Poursuivez le cas clinique de béribéri humide à partir de sa dernière phrase.

[Passage présenté]
════════
On apprend que six semaines avant l’hospitalisation, il a présenté une dépression et que, depuis, il a perdu 15 kg.

On ne retrouve pas d’antécédent médical personnel particulier, pas de notion de toxicomanie, pas d’antécédent familial.

À l’examen, le patient est cachectique ; il pèse 43,2 kg et son IMC est à 14,1. On constate une dysarthrie ; la TA est à 174/116 mmHg, le rythme cardiaque à 153/min. La SaO2 est à 97 % à l’air ambiant. On découvre un souffle d’éjection systolique au bord gauche du sternum. Les pupilles sont réactives mais le patient est incapable de suivre du regard un mouvement et l’on note une déviation conjuguée des yeux. Les réflexes ostéotendineux sont normaux mais on constate une diminution de la force musculaire à tous les niveaux.

L’ECG montre une tachycardie supraventriculaire avec bloc atrioventriculaire 2/1. Après traitement par adénosine, le rythme cardiaque revient à 72/min et la TA à 114/82 mmHg.

Les gaz du sang montrent une franche élévation de l’acide lactique (50,4 mg/dl pour une normale comprise entre 4,5 et 19,8). La glycémie est à 2 g/l, la céatininémie à 19 mg/l, les protides sanguins à 85 g/l, la calcémie à 108 mg/l.

La radiographie de thorax montre une cardiomégalie et l’échocardiographie objective une hypokinésie globale avec une fraction d’éjection à 40-45 %.

Le diagnostic retenu est celui de béribéri humide avec encéphalopathie de Gayet Wernicke. Le patient est traité avec une dose initiale de thiamine de 100 mg I. V. Dans les heures qui suivent, son état mental commence à s’améliorer ; au bout de quatre jours, en dehors d’acouphènes résiduels, on observe un retour à l’état fonctionnel antérieur.

À la sortie de l’hôpital, on instaure un suivi psychiatrique étroit pour la dépression et l’anorexie. Au bout d’un mois, tous les symptômes neurologiques ont disparu et le patient a pris 4,1 kg. En juin 2010, il est dans un étatstable et n’a pas été réhospitalisé.
════════
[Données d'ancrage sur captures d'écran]
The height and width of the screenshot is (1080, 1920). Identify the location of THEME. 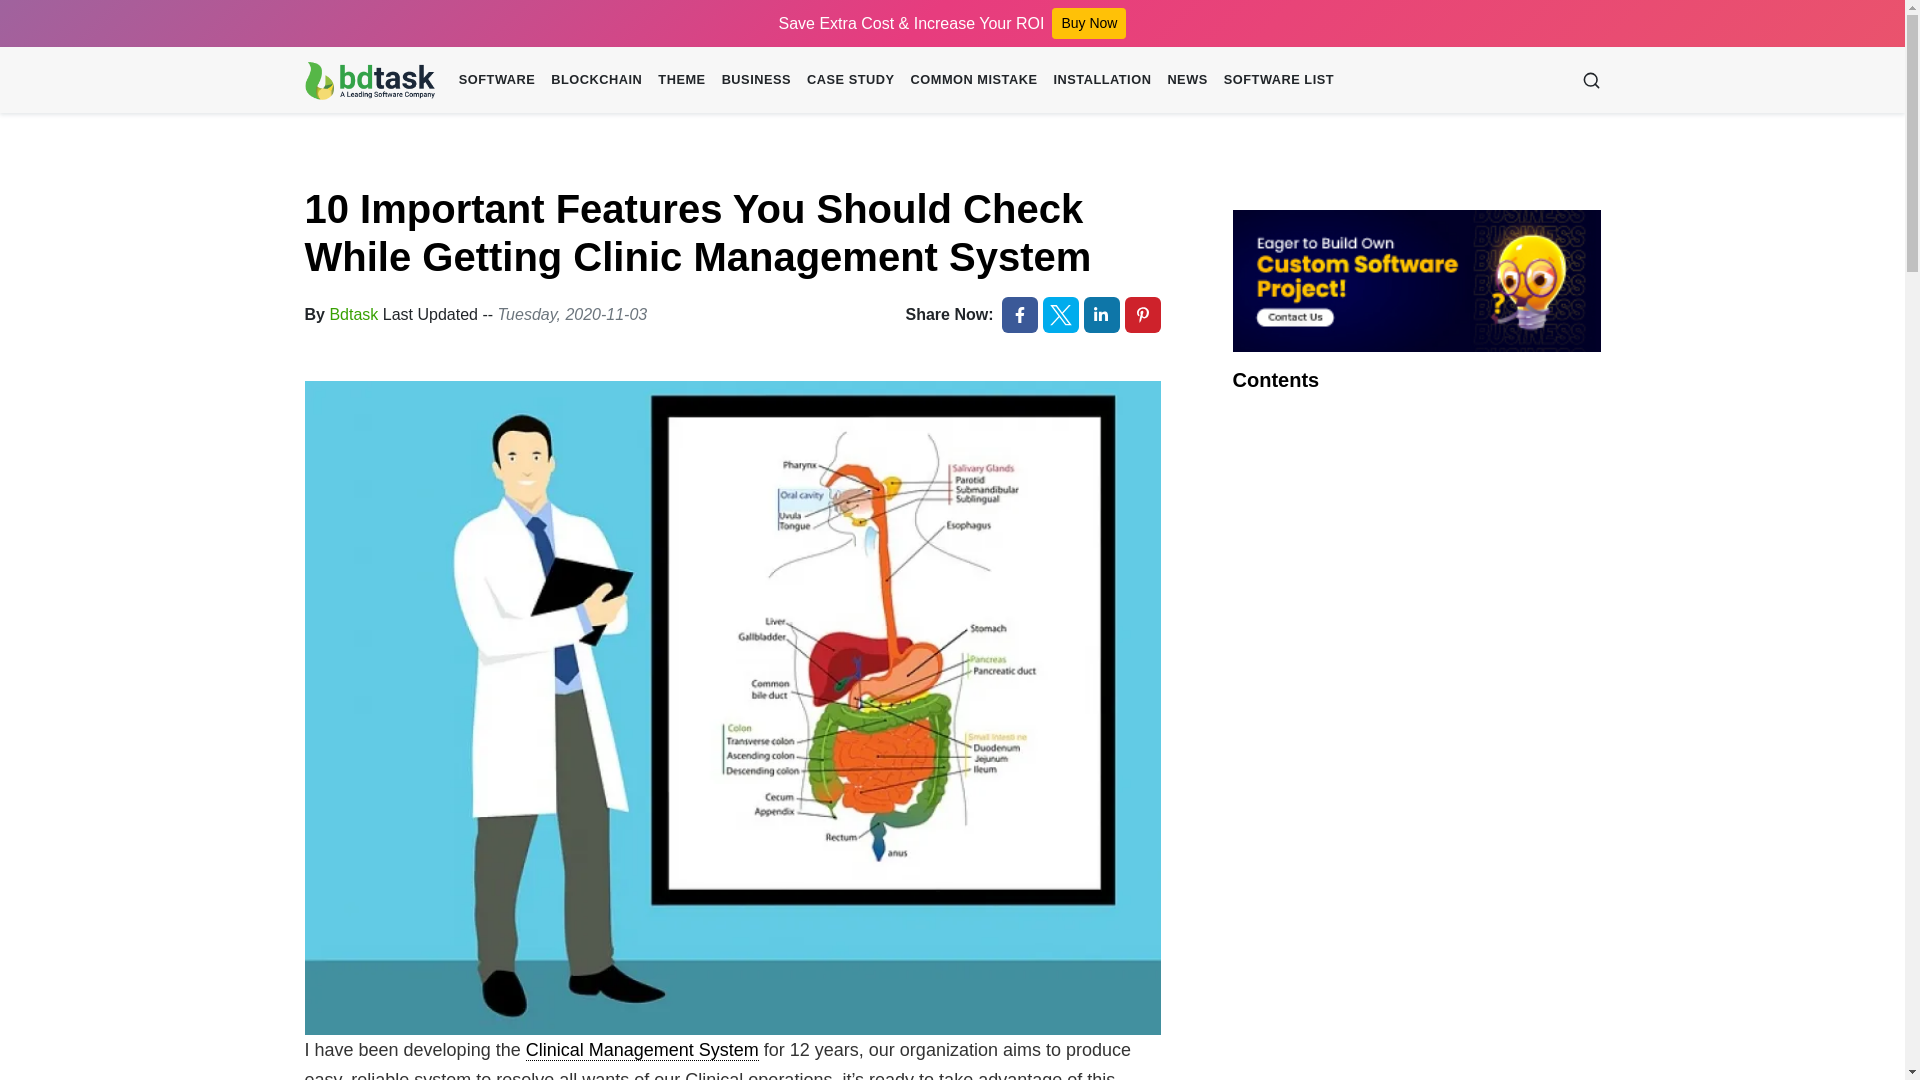
(681, 79).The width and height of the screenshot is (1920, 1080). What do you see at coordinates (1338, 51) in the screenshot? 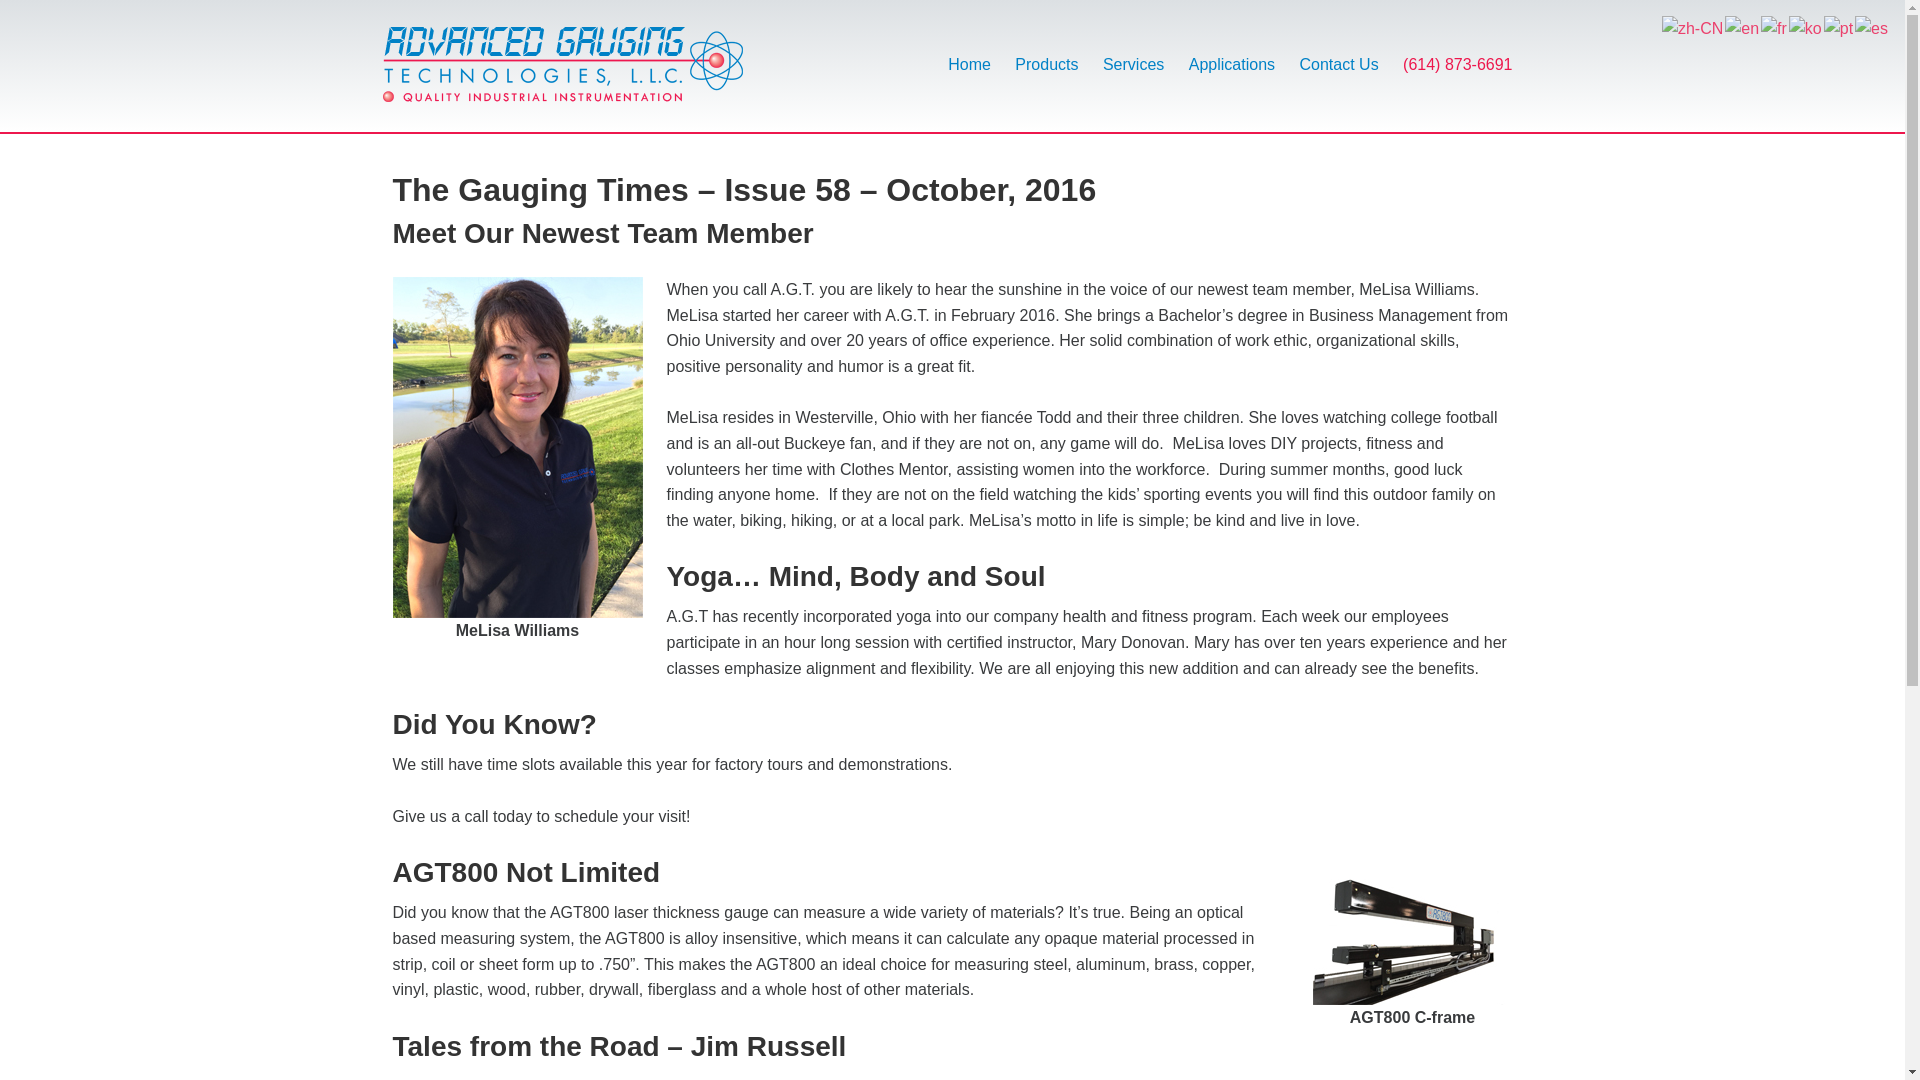
I see `Contact Us` at bounding box center [1338, 51]. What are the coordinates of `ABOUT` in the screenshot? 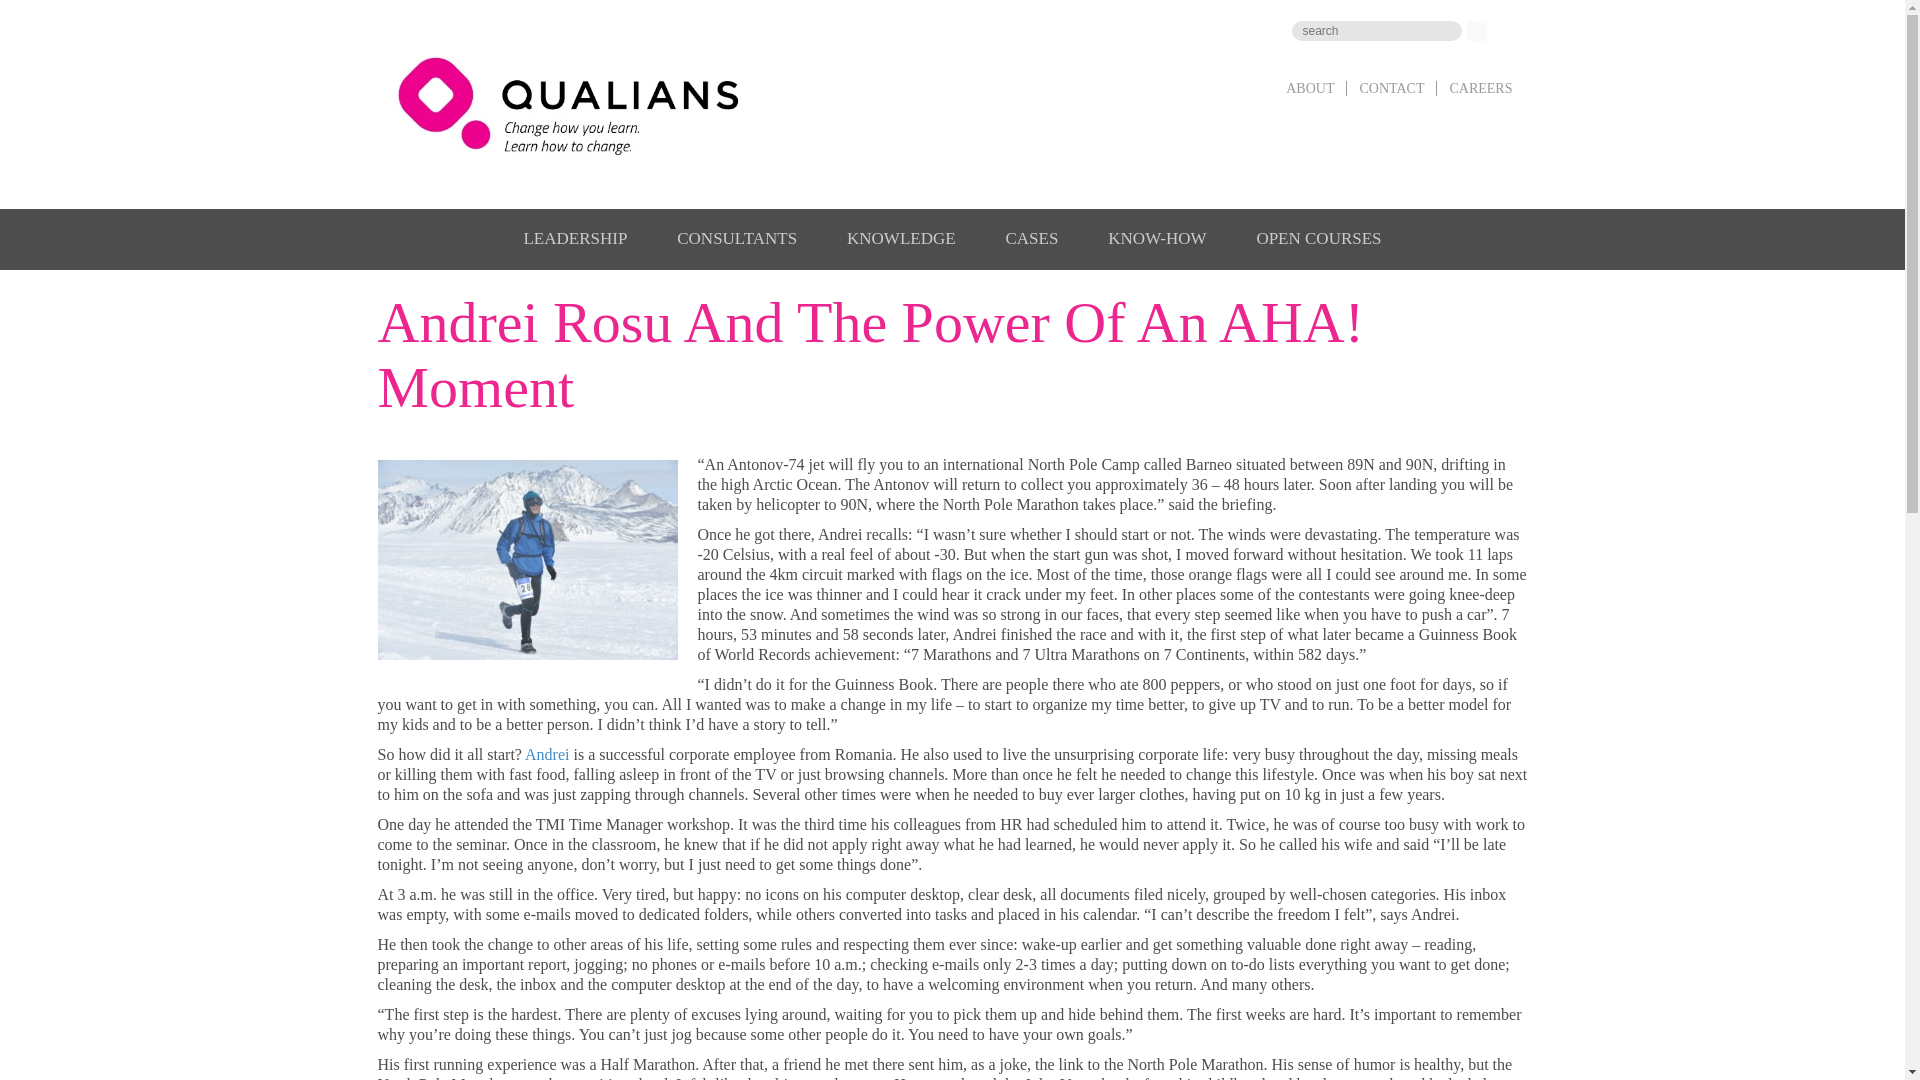 It's located at (1310, 89).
════════
[Réponse à l'exercice]
« Le déficit en thiamine, rappellent les auteurs, est considéré comme rare dans les pays développés mais on le rencontre chez les sujets alcooliques, anorexiques, porteurs de troubles psychiatriques, présentant une insuffisance cardiaque et les patients qui ont subi un by-pass gastrique. Des observations et des études sur les complications de l’encéphalopathie de Gayet Wernicke montrent qu’on peut facilement passer à côté. Une série montre dans une population pédiatrique montre que le diagnostic n’a été porté qu’à l’autopsie chez 13 patients sur 31 (41,9 %). »

L’anorexie chez l’homme est rare, poursuivent les auteurs, mais plus fréquente chez ceux qui ont une maladie psychiatrique. Une étude comparant les hommes et les femmes atteints d’anorexie montre que les hommes ont un début plus tardif que les femmes, avec une apparition différée des symptômes. « Il faudrait penser à un déficit en thiamine chez tout patient à risque de malnutrition, y compris ceux qui ont des troubles psychiatriques. », soulignent les auteurs, qui rappellent l’intérêt de la thaimine.

Robin Quesenberry Olsen, Joanna Regis. Lancet du 16 octobre 2010, p. 1362.